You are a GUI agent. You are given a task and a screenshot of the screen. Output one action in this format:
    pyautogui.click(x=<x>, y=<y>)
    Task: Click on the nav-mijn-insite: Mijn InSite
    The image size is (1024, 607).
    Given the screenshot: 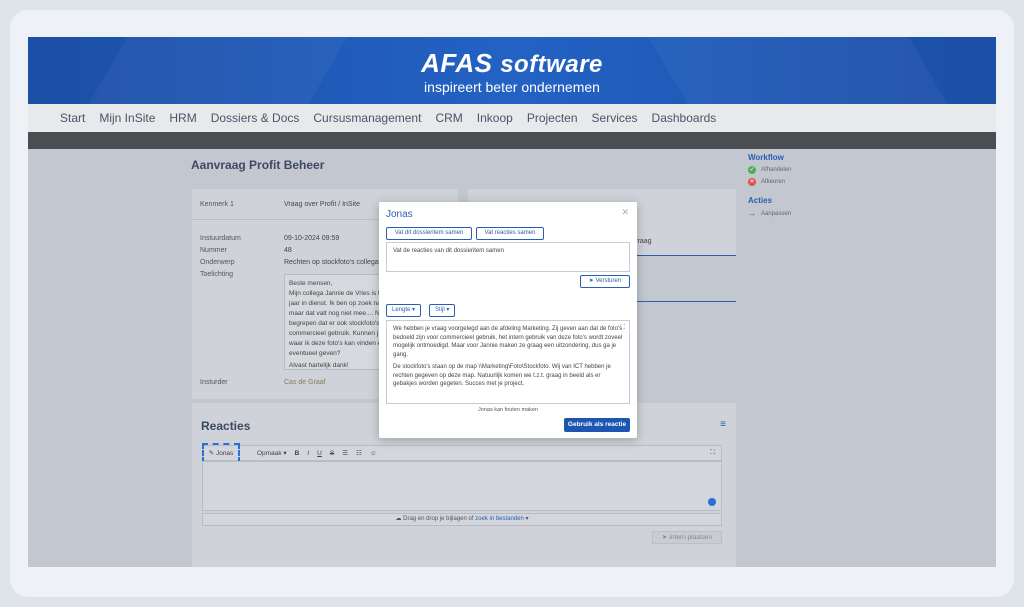 What is the action you would take?
    pyautogui.click(x=127, y=118)
    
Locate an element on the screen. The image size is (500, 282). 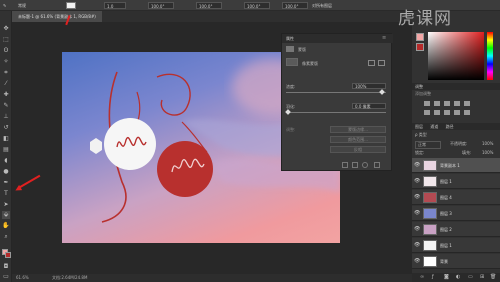
layers-tab: 图层 is located at coordinates (419, 126).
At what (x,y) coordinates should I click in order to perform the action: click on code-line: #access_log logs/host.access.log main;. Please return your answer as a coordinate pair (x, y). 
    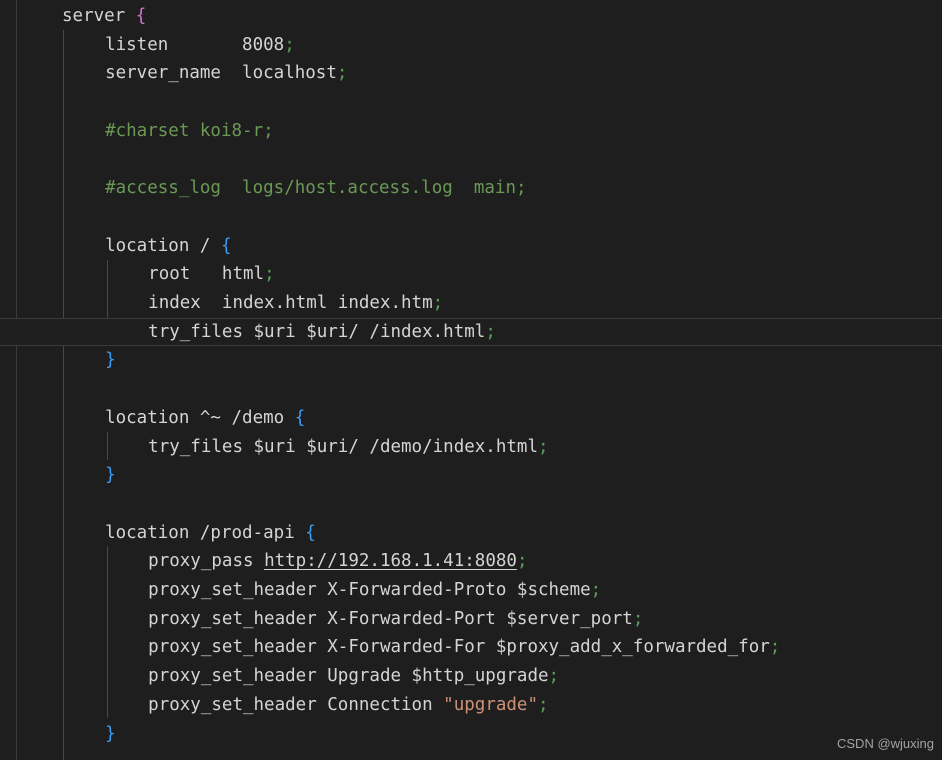
    Looking at the image, I should click on (316, 188).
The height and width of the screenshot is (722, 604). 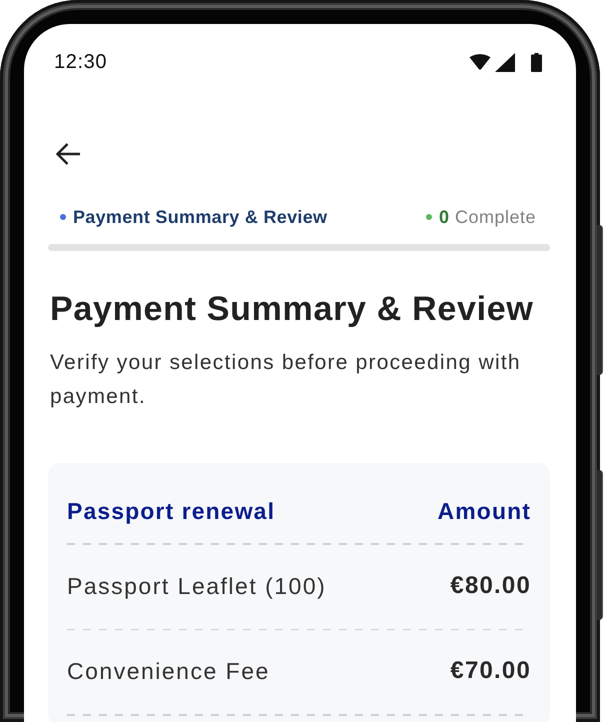 What do you see at coordinates (292, 309) in the screenshot?
I see `page-title: Payment Summary & Review` at bounding box center [292, 309].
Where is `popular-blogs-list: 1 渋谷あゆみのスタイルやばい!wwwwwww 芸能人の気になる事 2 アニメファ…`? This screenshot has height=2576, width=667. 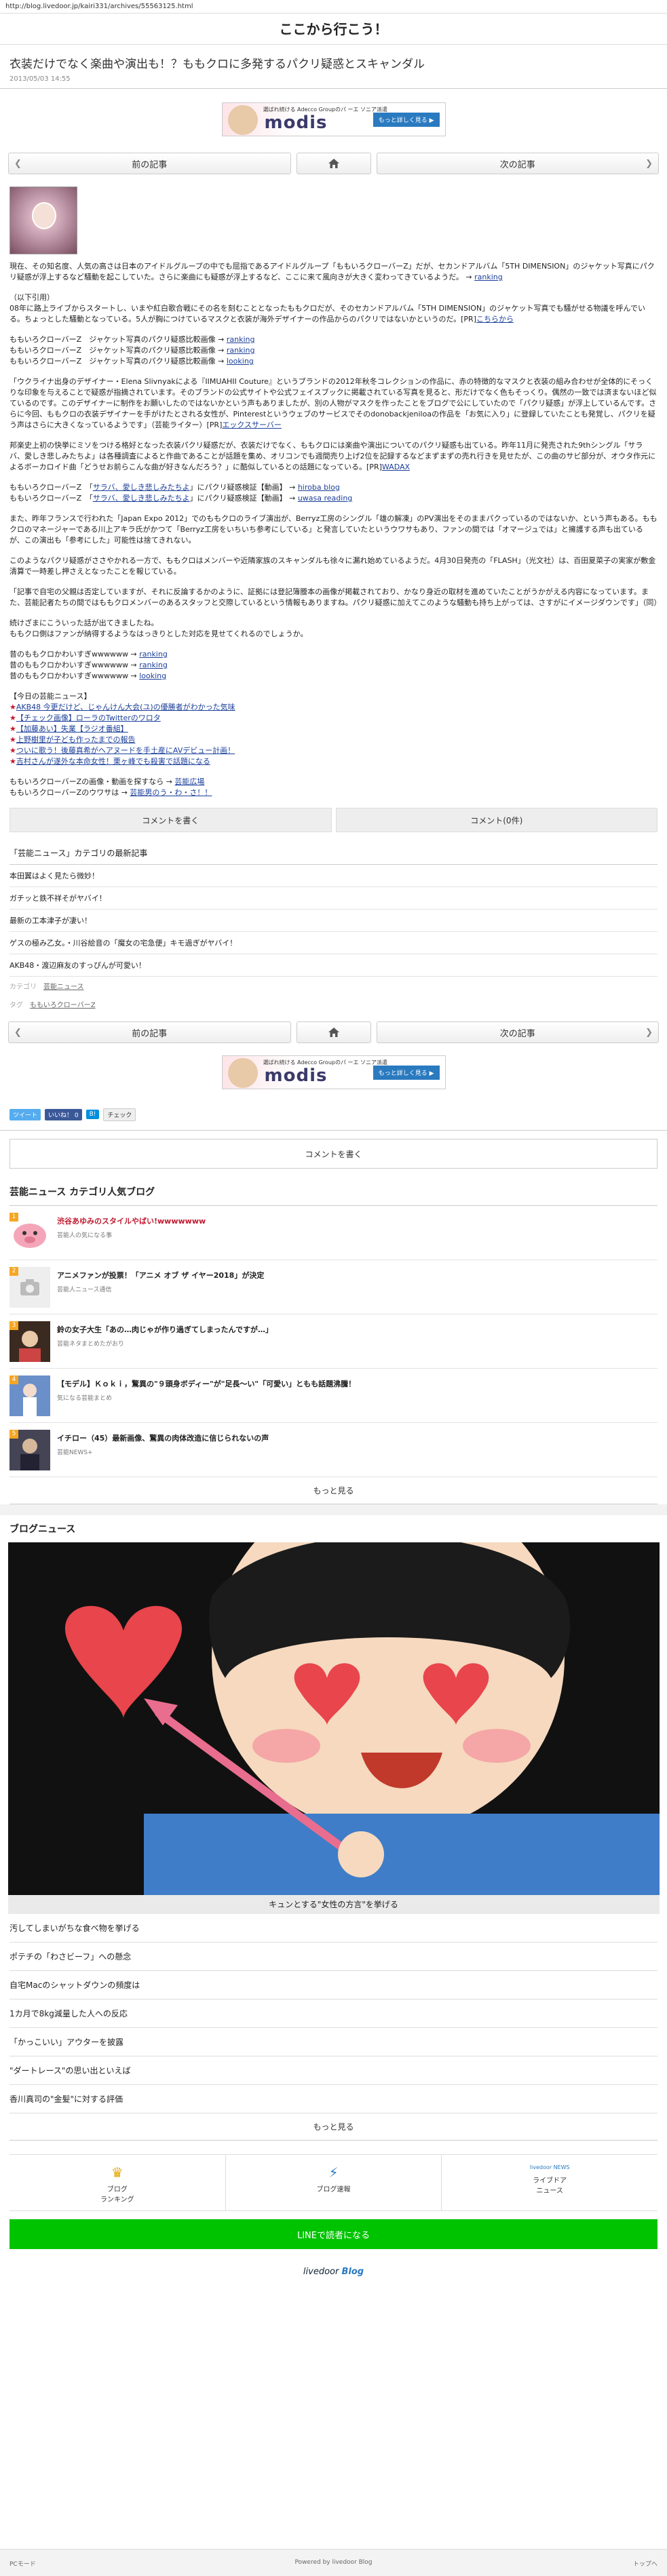
popular-blogs-list: 1 渋谷あゆみのスタイルやばい!wwwwwww 芸能人の気になる事 2 アニメファ… is located at coordinates (334, 1342).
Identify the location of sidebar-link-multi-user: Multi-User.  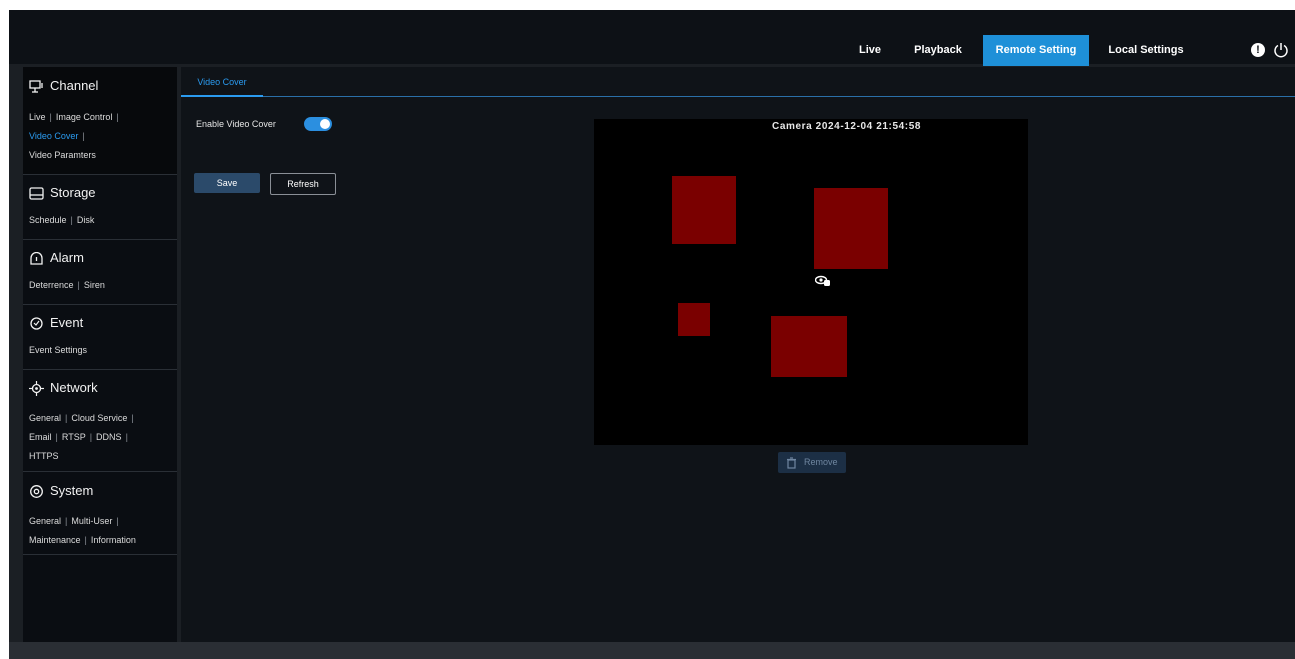
(92, 521).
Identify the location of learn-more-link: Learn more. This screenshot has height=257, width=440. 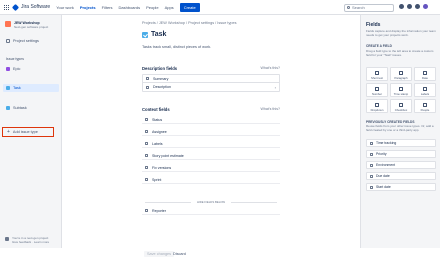
(42, 242).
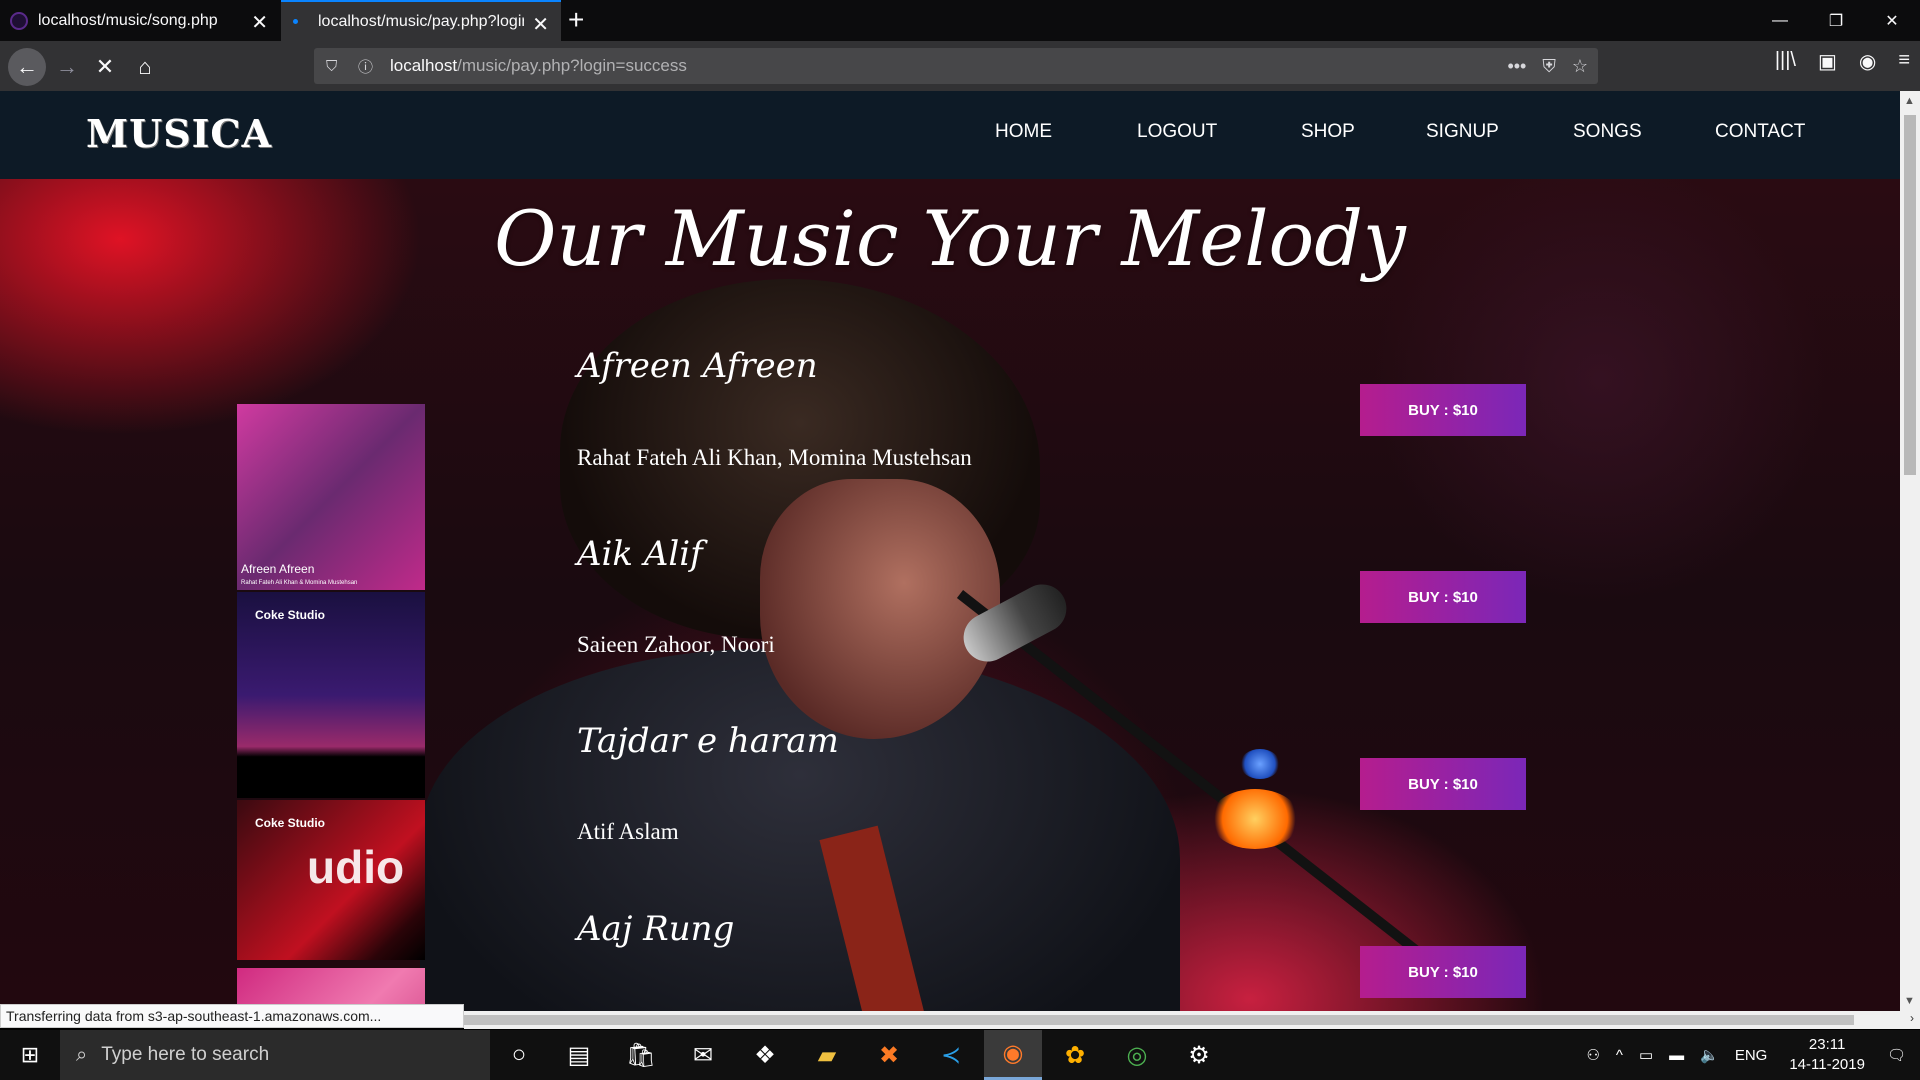 The height and width of the screenshot is (1080, 1920). I want to click on vertical-scrollbar: ▲ ▼, so click(1910, 551).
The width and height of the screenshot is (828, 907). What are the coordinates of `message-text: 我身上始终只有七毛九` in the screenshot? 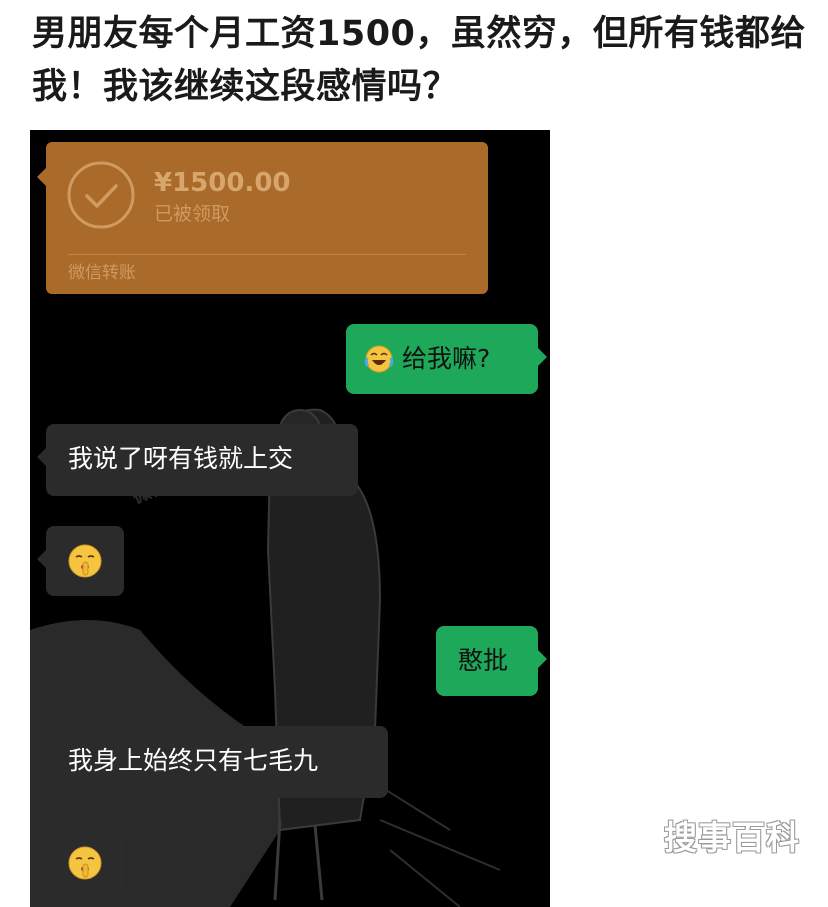 It's located at (194, 760).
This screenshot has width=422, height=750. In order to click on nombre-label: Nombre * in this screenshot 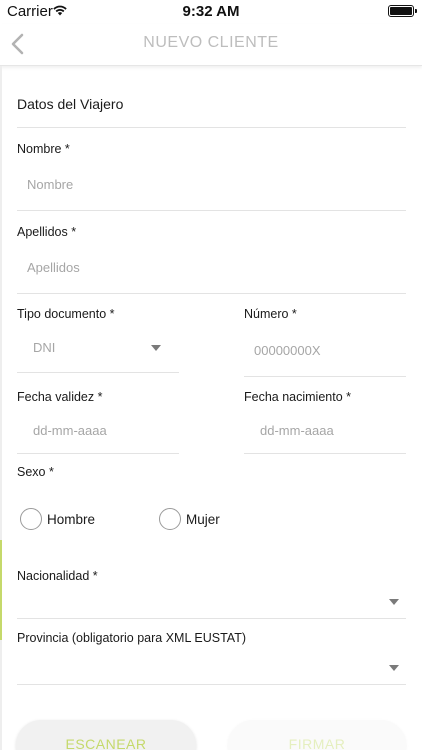, I will do `click(44, 149)`.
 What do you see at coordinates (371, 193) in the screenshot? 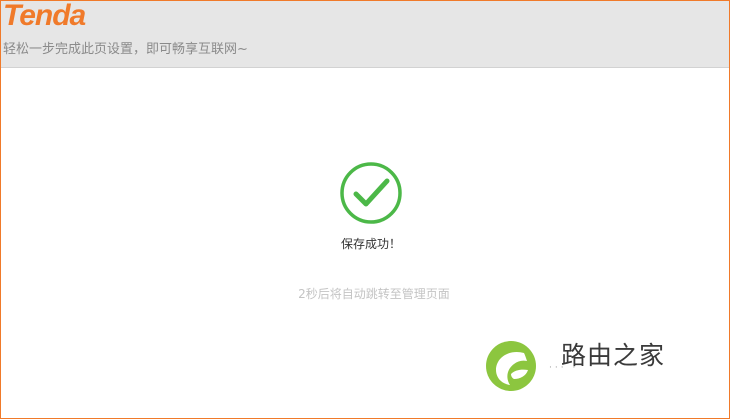
I see `check-circle-icon` at bounding box center [371, 193].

> _Problem to work on_: Format the data lines as a Markdown table with the columns "Row" and "Text", numbering each line and leaving out blank lines. Start at the line containing "has height=2576, width=667.", end after the line containing "coordinates (334, 1342).", and omit the pictures.

> _Response box_:
| Row | Text |
|---|---|
| 1 | Where is `popular-blogs-list: 1 渋谷あゆみのスタイルやばい!wwwwwww 芸能人の気になる事 2 アニメファ…`? This screenshot has height=2576, width=667.  |
| 2 | popular-blogs-list: 1 渋谷あゆみのスタイルやばい!wwwwwww 芸能人の気になる事 2 アニメファ… is located at coordinates (334, 1342). |